PROBLEM DESCRIPTION:
Format every line of the listing below as a JSON array of strings, one string per line, leaving out blank lines.

STORED DATA:
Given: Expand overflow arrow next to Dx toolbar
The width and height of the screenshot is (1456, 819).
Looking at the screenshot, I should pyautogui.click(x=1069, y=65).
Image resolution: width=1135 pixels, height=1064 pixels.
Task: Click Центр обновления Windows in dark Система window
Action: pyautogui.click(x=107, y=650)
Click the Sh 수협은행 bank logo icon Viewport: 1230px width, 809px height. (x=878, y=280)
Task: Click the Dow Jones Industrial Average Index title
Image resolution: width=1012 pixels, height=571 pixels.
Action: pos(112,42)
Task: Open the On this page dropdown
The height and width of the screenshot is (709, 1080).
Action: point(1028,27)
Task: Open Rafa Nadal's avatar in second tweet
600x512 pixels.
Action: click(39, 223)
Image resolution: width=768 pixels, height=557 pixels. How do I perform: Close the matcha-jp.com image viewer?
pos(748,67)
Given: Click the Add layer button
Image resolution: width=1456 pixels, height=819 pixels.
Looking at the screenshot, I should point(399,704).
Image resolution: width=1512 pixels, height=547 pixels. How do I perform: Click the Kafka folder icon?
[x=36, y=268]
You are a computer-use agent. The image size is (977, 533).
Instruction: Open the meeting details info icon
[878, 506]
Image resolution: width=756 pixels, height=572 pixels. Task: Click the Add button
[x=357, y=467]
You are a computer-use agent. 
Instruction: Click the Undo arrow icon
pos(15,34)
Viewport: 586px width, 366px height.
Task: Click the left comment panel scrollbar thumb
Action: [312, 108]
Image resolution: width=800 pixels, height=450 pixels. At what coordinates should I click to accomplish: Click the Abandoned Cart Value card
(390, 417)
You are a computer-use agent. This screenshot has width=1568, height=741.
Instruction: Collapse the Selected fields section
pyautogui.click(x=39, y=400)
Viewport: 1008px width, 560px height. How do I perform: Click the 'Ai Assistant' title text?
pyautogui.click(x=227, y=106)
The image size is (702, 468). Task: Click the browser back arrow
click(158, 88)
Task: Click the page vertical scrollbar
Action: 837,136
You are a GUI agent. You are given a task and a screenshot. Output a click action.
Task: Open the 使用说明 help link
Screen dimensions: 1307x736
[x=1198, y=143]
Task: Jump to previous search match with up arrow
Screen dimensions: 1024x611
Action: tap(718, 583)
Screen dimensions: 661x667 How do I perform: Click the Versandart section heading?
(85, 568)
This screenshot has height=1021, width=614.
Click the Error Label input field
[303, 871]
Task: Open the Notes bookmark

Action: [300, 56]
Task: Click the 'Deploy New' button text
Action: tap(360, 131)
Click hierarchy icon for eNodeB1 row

SOLVED PROBLEM:
[
  "Given: Expand overflow arrow next to Dx toolbar",
  "The width and height of the screenshot is (1456, 819).",
  "Looking at the screenshot, I should pyautogui.click(x=1069, y=65).",
  "Image resolution: width=1135 pixels, height=1064 pixels.",
  "Task: Click Центр обновления Windows in dark Система window",
  "Action: pyautogui.click(x=107, y=650)",
  "Click the Sh 수협은행 bank logo icon Viewport: 1230px width, 809px height. (x=878, y=280)",
  "Task: Click the Dow Jones Industrial Average Index title",
  "Image resolution: width=1012 pixels, height=571 pixels.",
  "Action: pos(112,42)",
  "Task: Open the On this page dropdown",
  "The height and width of the screenshot is (709, 1080).",
  "Action: point(1028,27)",
  "Task: Open Rafa Nadal's avatar in second tweet",
  "600x512 pixels.",
  "Action: click(39, 223)",
  "Image resolution: width=768 pixels, height=557 pixels. How do I perform: Close the matcha-jp.com image viewer?",
  "pos(748,67)",
  "Given: Click the Add layer button",
  "Image resolution: width=1456 pixels, height=819 pixels.",
  "Looking at the screenshot, I should point(399,704).",
  "Image resolution: width=1512 pixels, height=547 pixels. How do I perform: Click the Kafka folder icon?",
  "[x=36, y=268]",
  "You are a computer-use agent. The image size is (977, 533).",
  "Instruction: Open the meeting details info icon",
  "[878, 506]",
  "Image resolution: width=756 pixels, height=572 pixels. Task: Click the Add button",
  "[x=357, y=467]",
  "You are a computer-use agent. ",
  "Instruction: Click the Undo arrow icon",
  "pos(15,34)",
  "Viewport: 586px width, 366px height.",
  "Task: Click the left comment panel scrollbar thumb",
  "Action: [312, 108]",
  "Image resolution: width=800 pixels, height=450 pixels. At what coordinates should I click to accomplish: Click the Abandoned Cart Value card",
  "(390, 417)",
  "You are a computer-use agent. This screenshot has width=1568, height=741.",
  "Instruction: Collapse the Selected fields section",
  "pyautogui.click(x=39, y=400)",
  "Viewport: 1008px width, 560px height. How do I perform: Click the 'Ai Assistant' title text?",
  "pyautogui.click(x=227, y=106)",
  "The image size is (702, 468). Task: Click the browser back arrow",
  "click(158, 88)",
  "Task: Click the page vertical scrollbar",
  "Action: 837,136",
  "You are a GUI agent. You are given a task and a screenshot. Output a click action.",
  "Task: Open the 使用说明 help link",
  "Screen dimensions: 1307x736",
  "[x=1198, y=143]",
  "Task: Jump to previous search match with up arrow",
  "Screen dimensions: 1024x611",
  "Action: tap(718, 583)",
  "Screen dimensions: 661x667 How do I perform: Click the Versandart section heading?",
  "(85, 568)",
  "This screenshot has height=1021, width=614.",
  "Click the Error Label input field",
  "[303, 871]",
  "Task: Open the Notes bookmark",
  "Action: [300, 56]",
  "Task: Click the 'Deploy New' button text",
  "Action: tap(360, 131)",
  "Click hierarchy icon for eNodeB1 row"
]